[Set exercise]
Can you recast the lines from the one with "Task: Click the Status column header" through the last line as a JSON list of strings, with one string per line? Leave out blank lines and pictures.

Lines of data
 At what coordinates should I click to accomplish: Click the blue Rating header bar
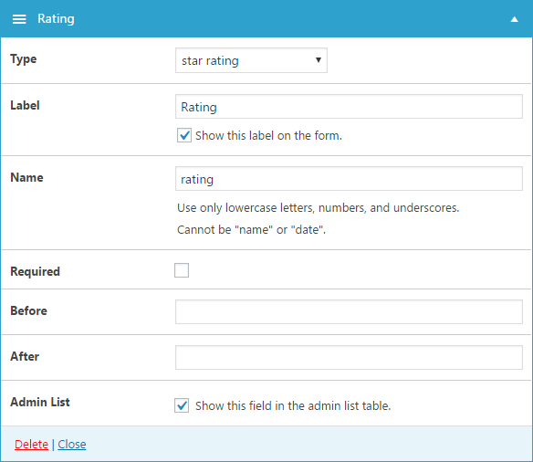267,18
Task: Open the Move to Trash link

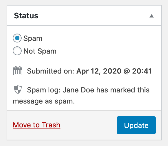Action: (37, 125)
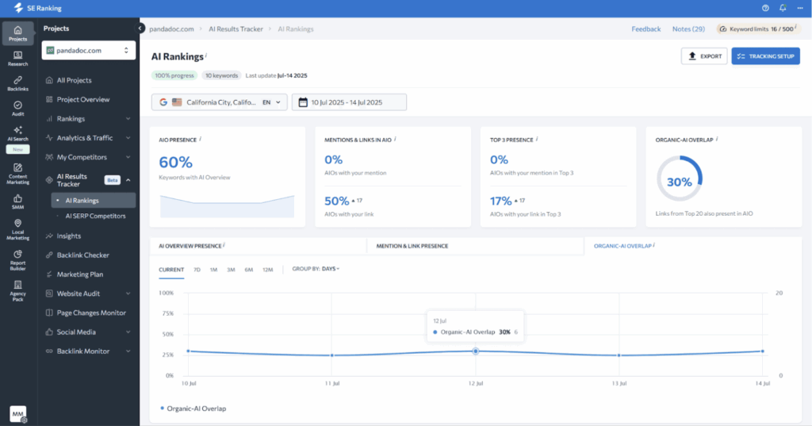This screenshot has width=812, height=426.
Task: Open the Group by: Days dropdown
Action: [x=316, y=269]
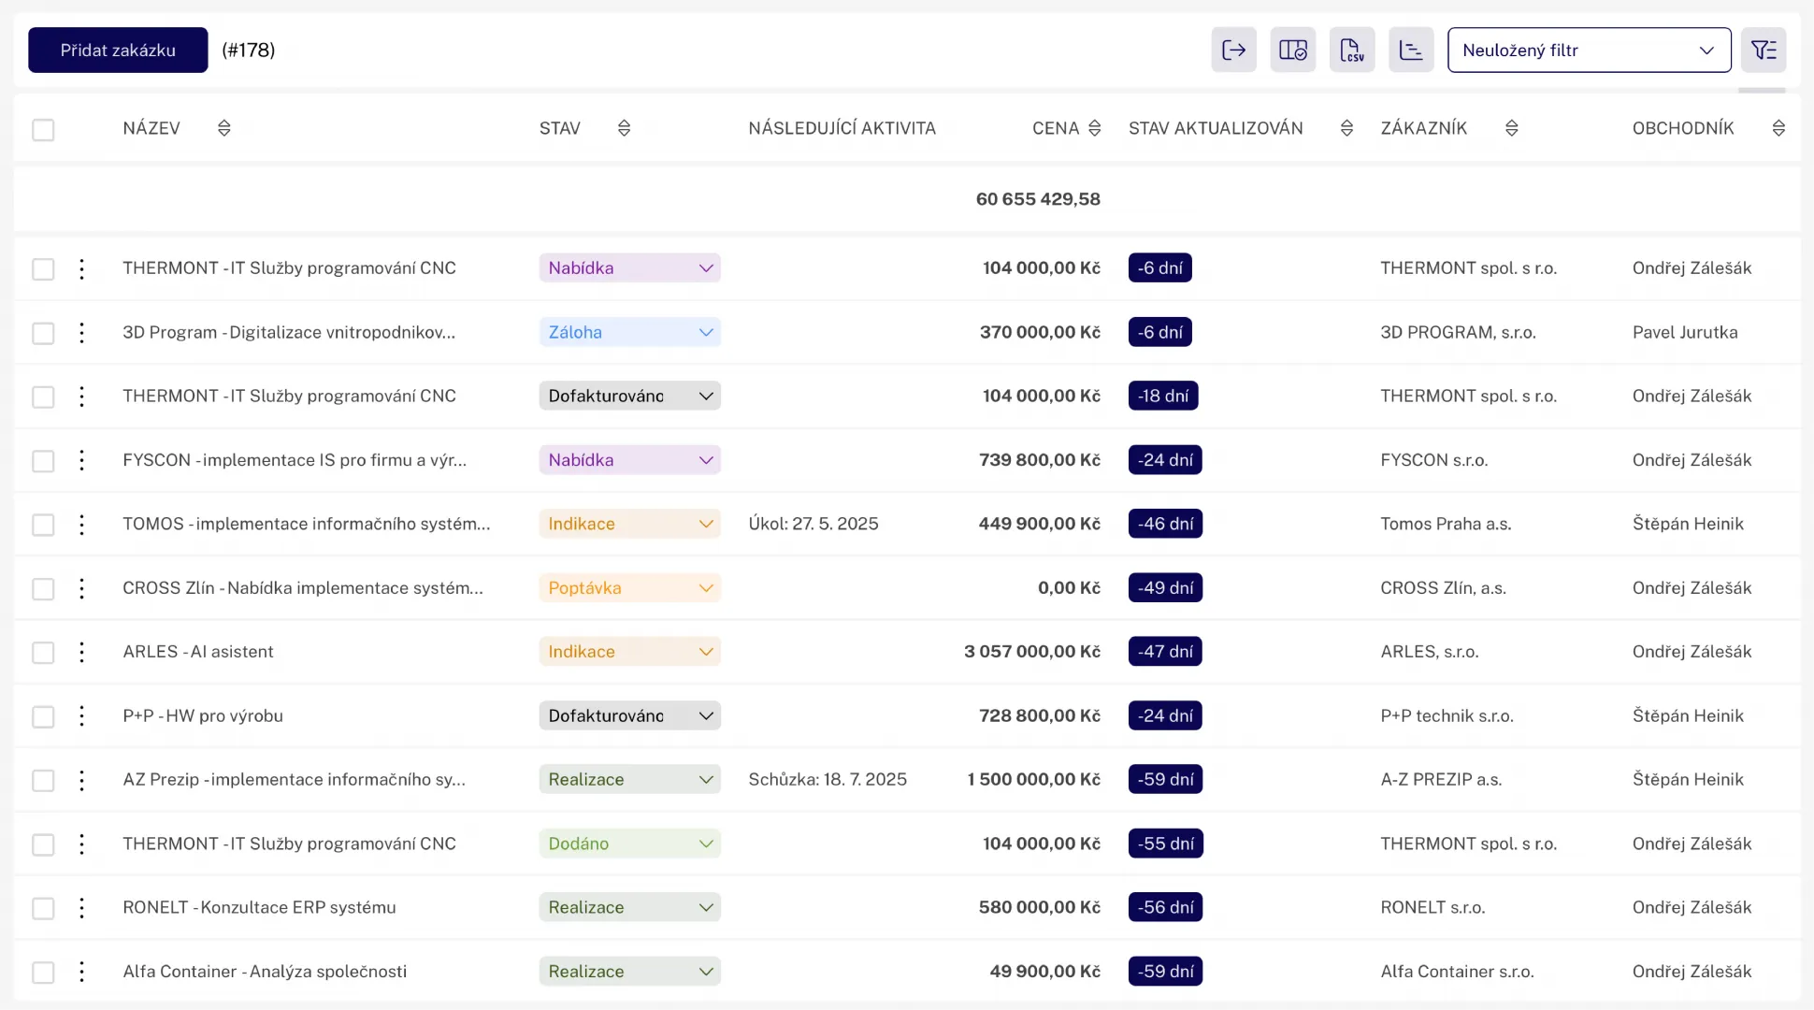Sort the Název column via its arrows
Image resolution: width=1814 pixels, height=1010 pixels.
(223, 128)
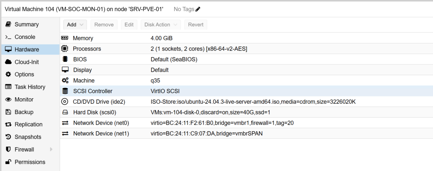Click the Options gear icon
Viewport: 433px width, 171px height.
tap(8, 74)
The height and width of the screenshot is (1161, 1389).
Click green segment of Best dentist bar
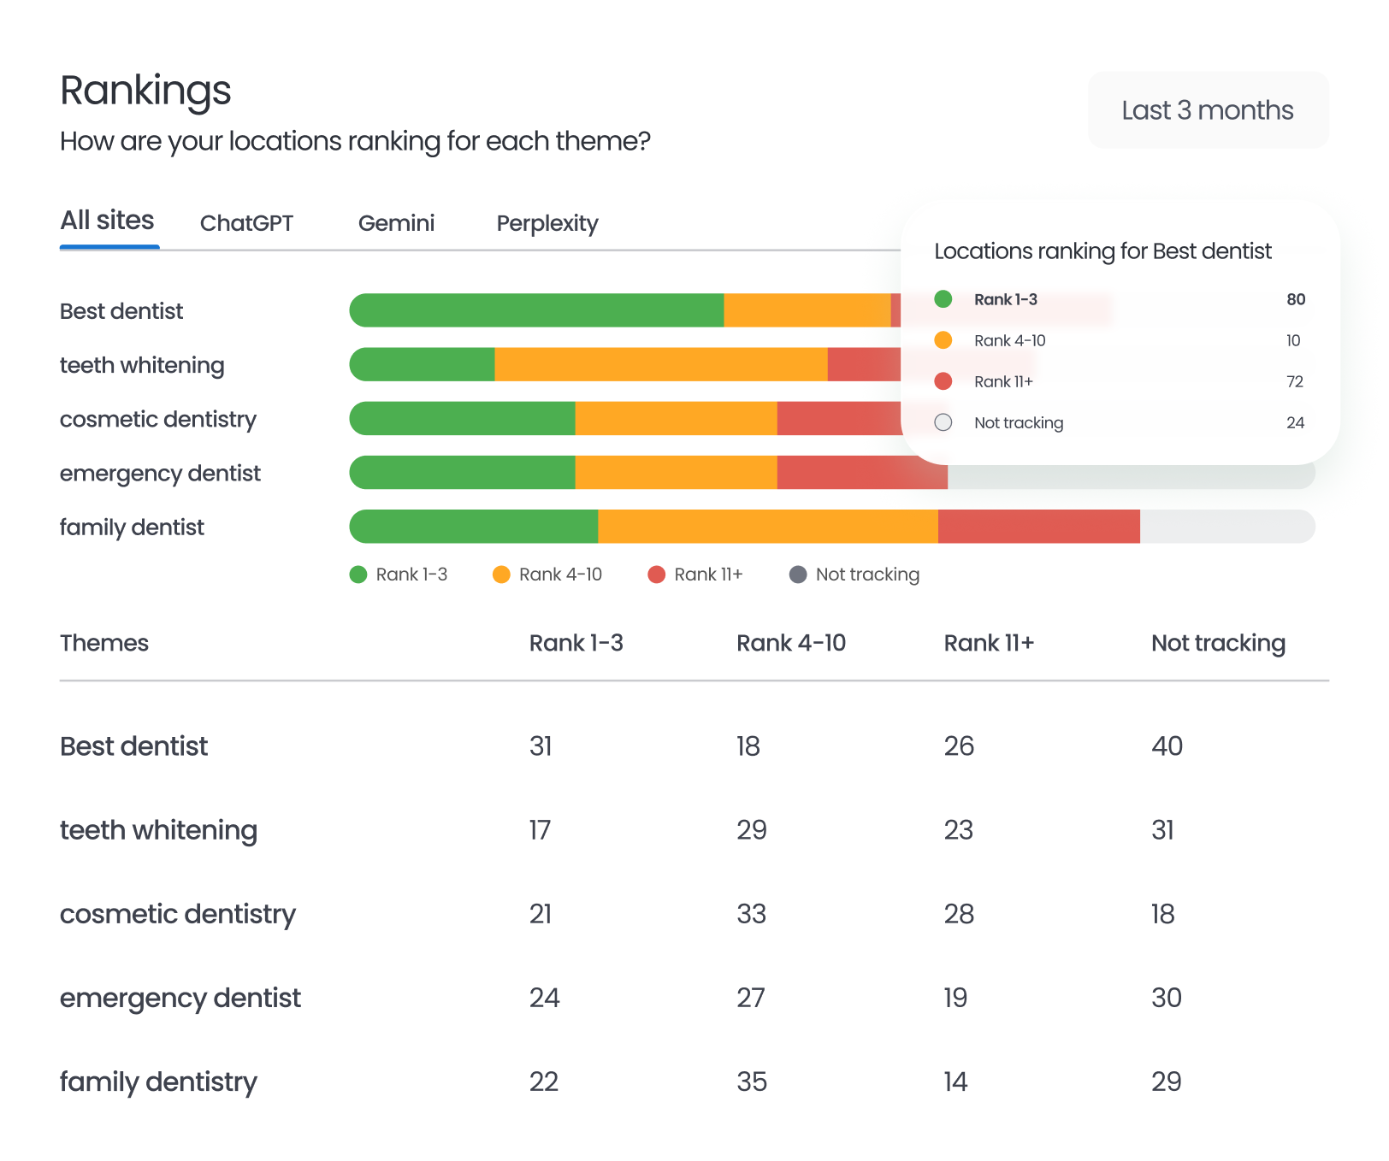(537, 310)
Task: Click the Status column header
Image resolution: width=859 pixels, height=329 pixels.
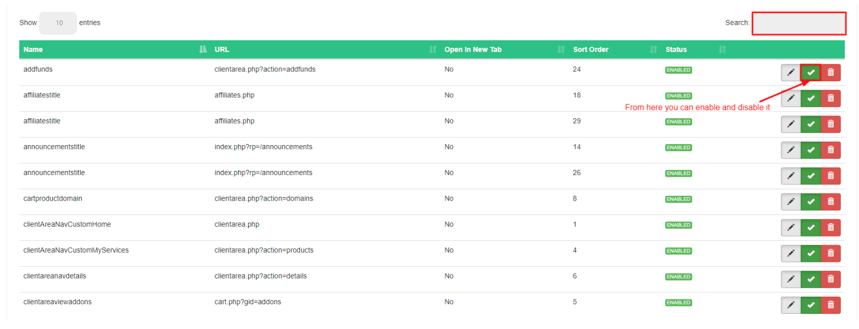Action: 675,49
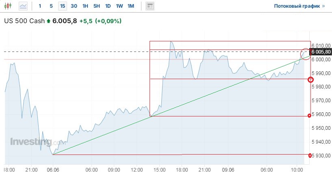Screen dimensions: 332x174
Task: Show the 1W weekly timeframe
Action: 119,6
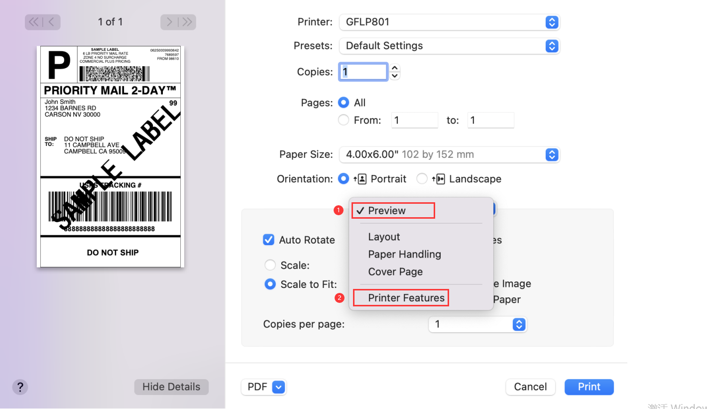Select the From pages radio button

coord(343,120)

[Result of the task]
[
  "Task: Click the Status column header",
  "Image resolution: width=859 pixels, height=329 pixels.",
  "Action: 675,49",
  "Screen dimensions: 332x174",
  "Task: Show the 1W weekly timeframe",
  "Action: 119,6",
  "Select the From pages radio button",
  "coord(343,120)"
]